* PROBLEM REQUIREMENTS: Repeat the listing that follows exactly, please.

* EXTRACTED ENTRIES:
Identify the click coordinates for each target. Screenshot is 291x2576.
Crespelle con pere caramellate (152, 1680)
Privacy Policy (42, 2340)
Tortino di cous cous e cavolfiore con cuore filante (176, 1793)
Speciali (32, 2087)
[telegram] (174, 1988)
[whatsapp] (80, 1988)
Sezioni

* EXPECTED ANSWER:
Identify the click coordinates for each target. Screenshot is 291x2576.
Crespelle con pere caramellate (152, 1680)
Privacy Policy (42, 2340)
Tortino di cous cous e cavolfiore con cuore filante (176, 1793)
Speciali (32, 2087)
[telegram] (174, 1988)
[whatsapp] (80, 1988)
Sezioni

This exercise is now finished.